▸ **Your task**:
Please restate word for word each line from the one containing "At what coordinates should I click to accomplish: Select" to the last line of the records below, and drop the pictures.

┏━━

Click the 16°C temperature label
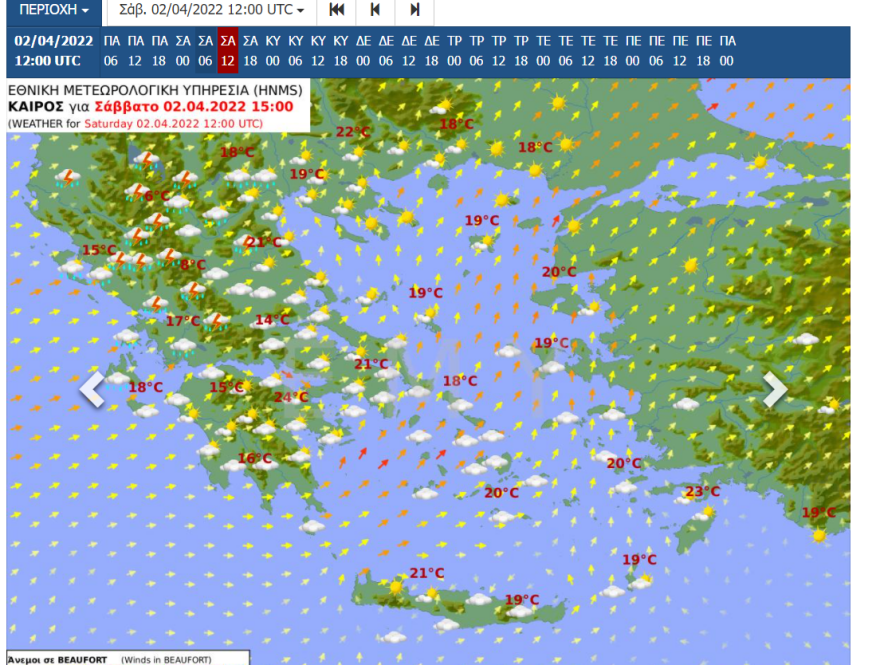 point(254,458)
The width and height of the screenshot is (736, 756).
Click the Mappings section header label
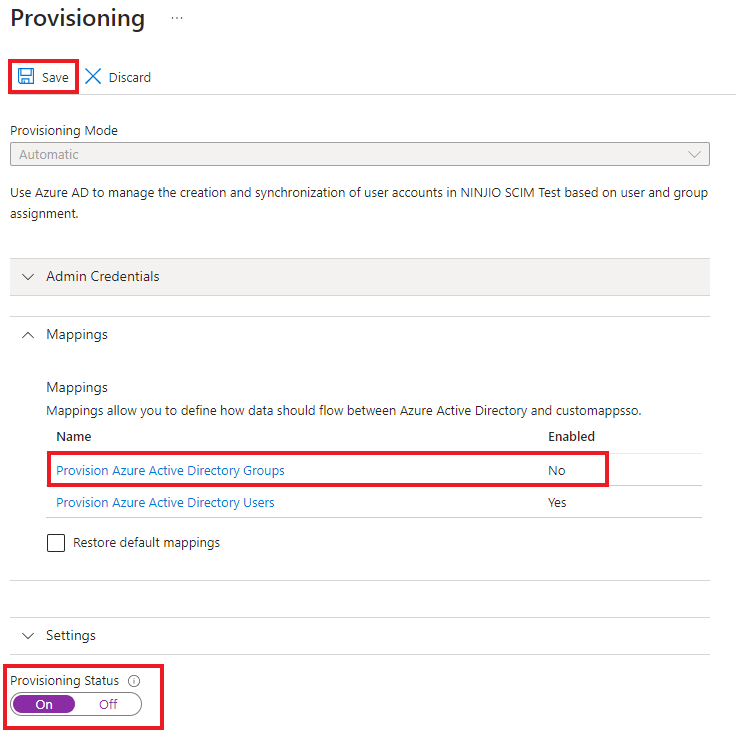pos(77,335)
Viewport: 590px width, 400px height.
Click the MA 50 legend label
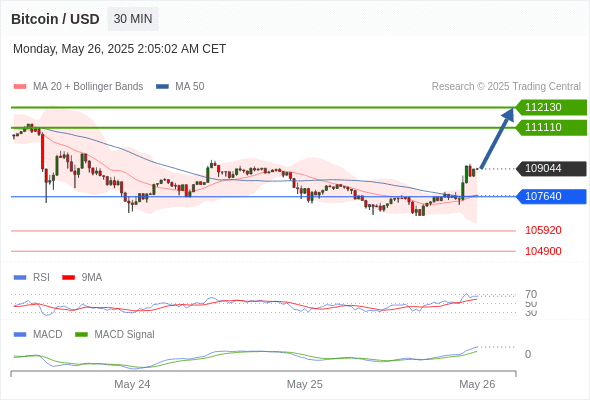[190, 87]
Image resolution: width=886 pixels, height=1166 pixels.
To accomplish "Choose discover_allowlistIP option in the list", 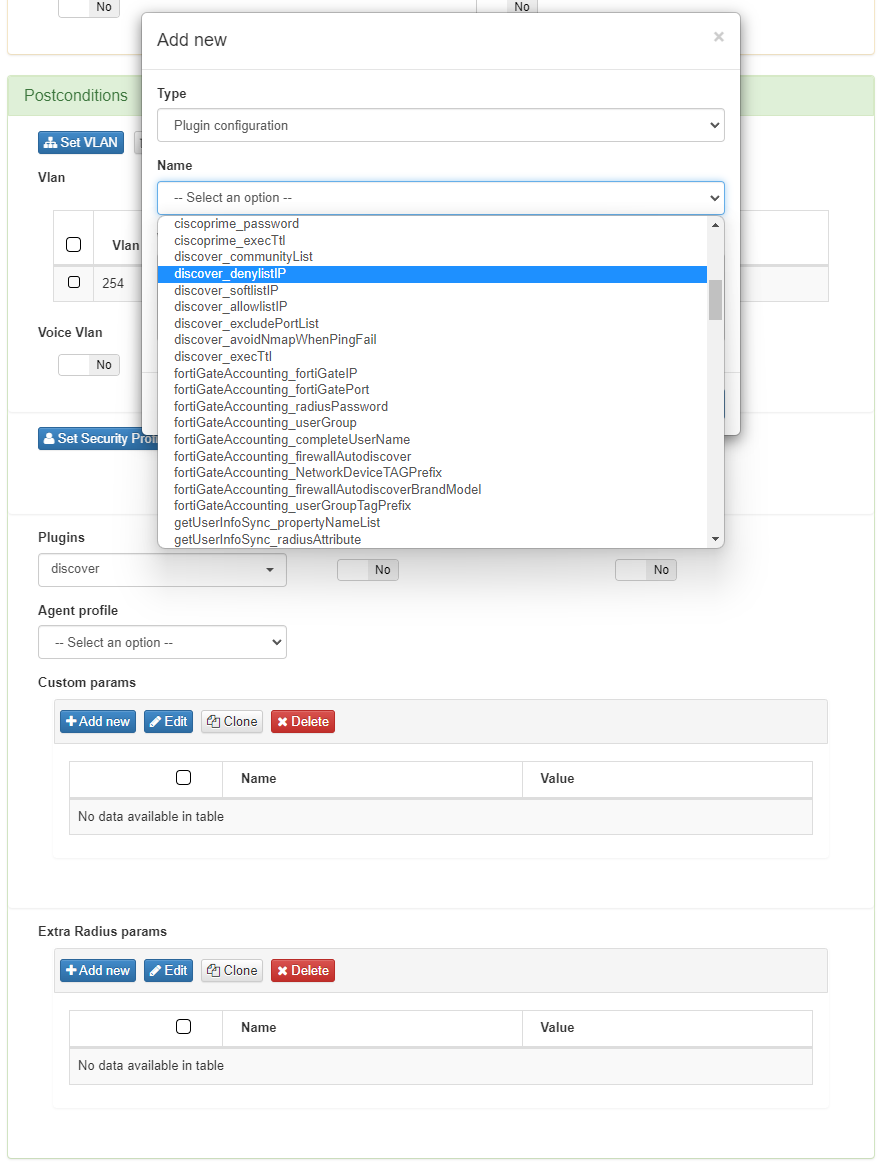I will (x=231, y=307).
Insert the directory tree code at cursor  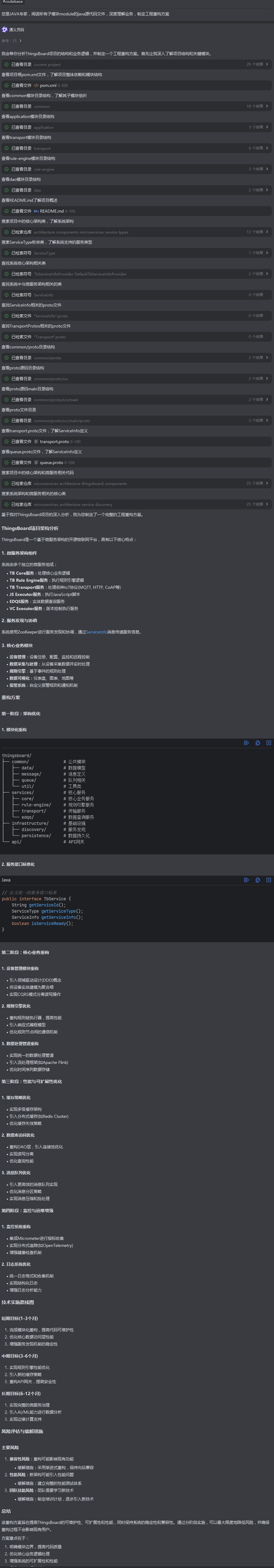(247, 743)
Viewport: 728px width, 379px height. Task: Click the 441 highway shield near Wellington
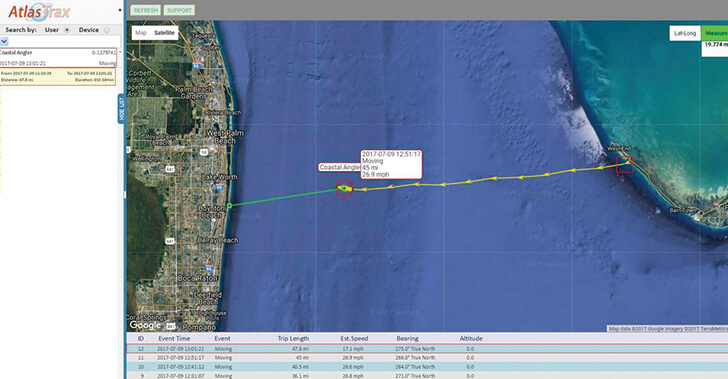(170, 170)
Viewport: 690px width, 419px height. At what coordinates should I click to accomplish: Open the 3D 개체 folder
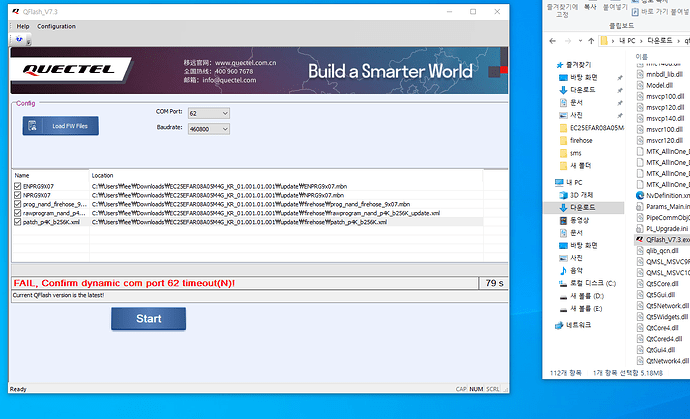[x=581, y=194]
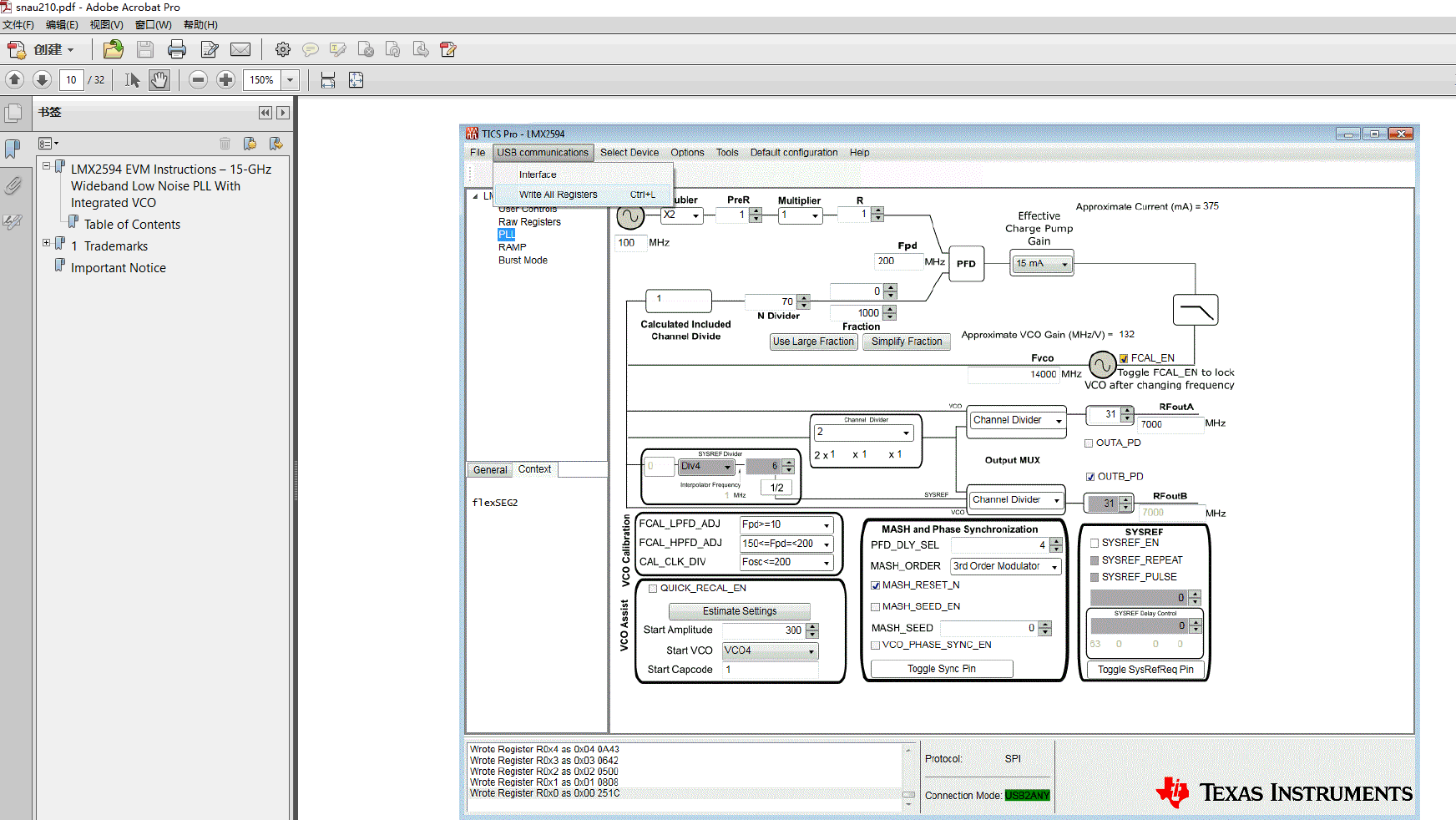Click the new bookmark icon in the bookmarks panel
Screen dimensions: 1456x820
[x=250, y=144]
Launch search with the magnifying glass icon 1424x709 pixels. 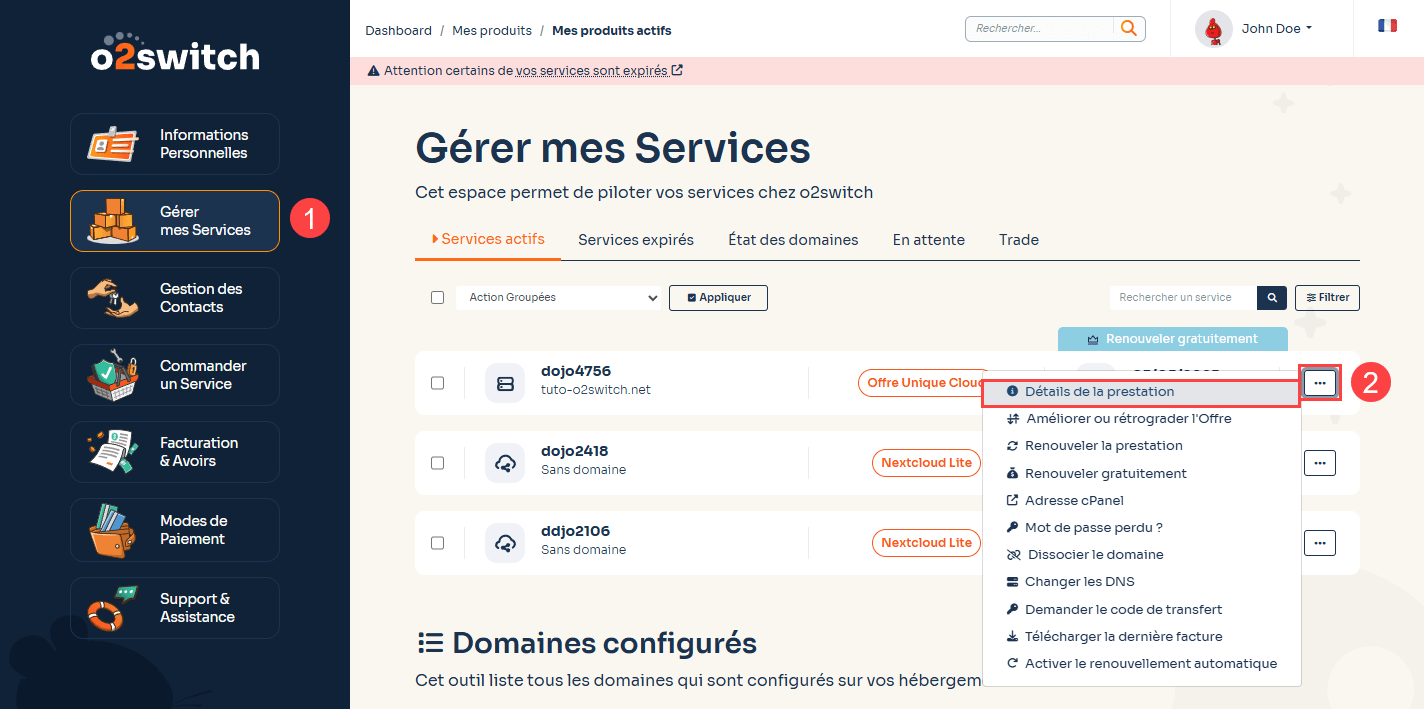click(1129, 28)
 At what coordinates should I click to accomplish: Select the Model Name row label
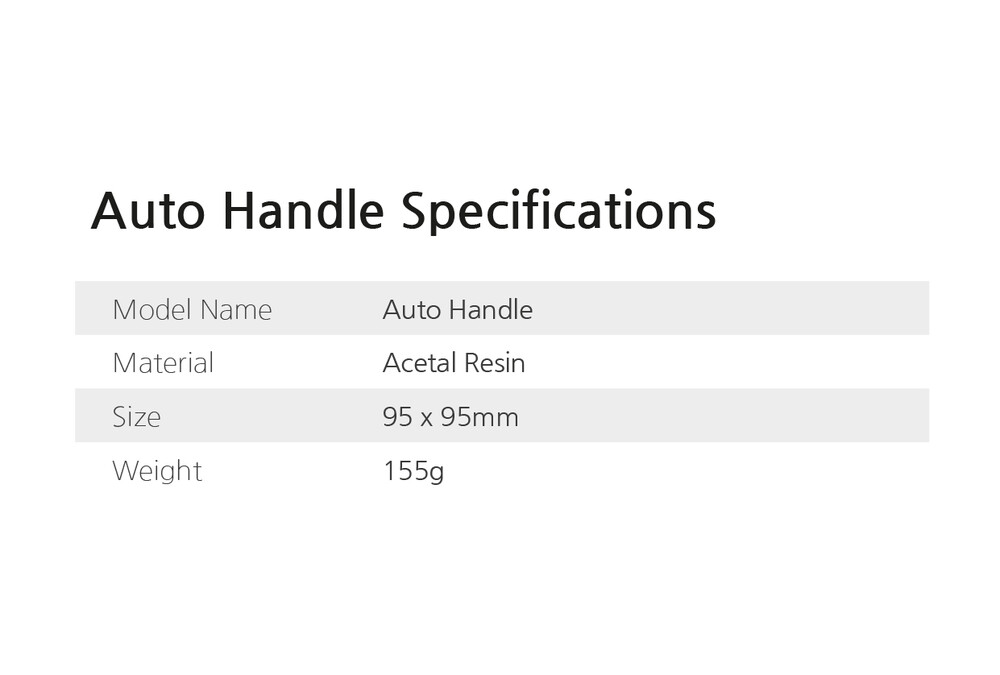[192, 310]
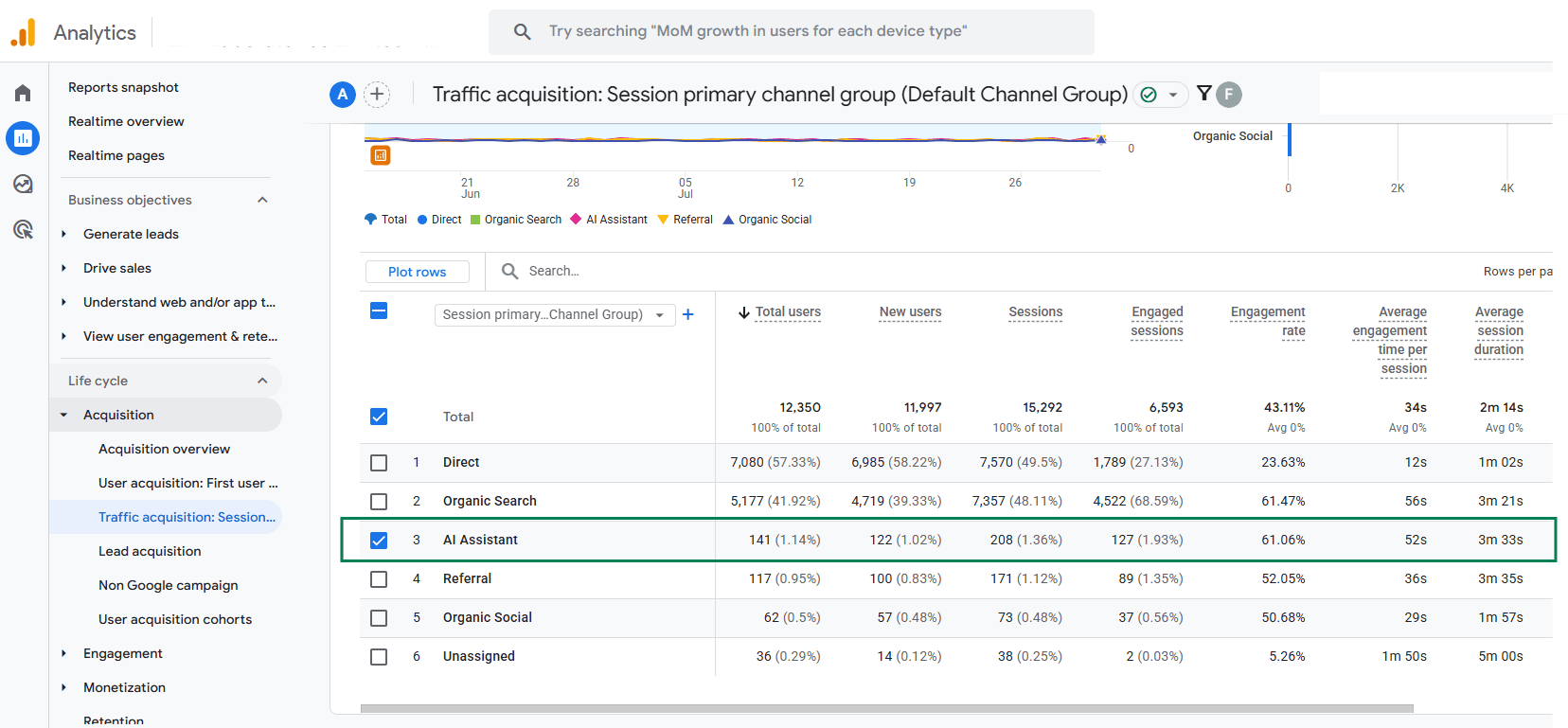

┗━━

▸ **Result of this task**:
 At what coordinates should I click to accomplish: Select the Model Name row label
[192, 310]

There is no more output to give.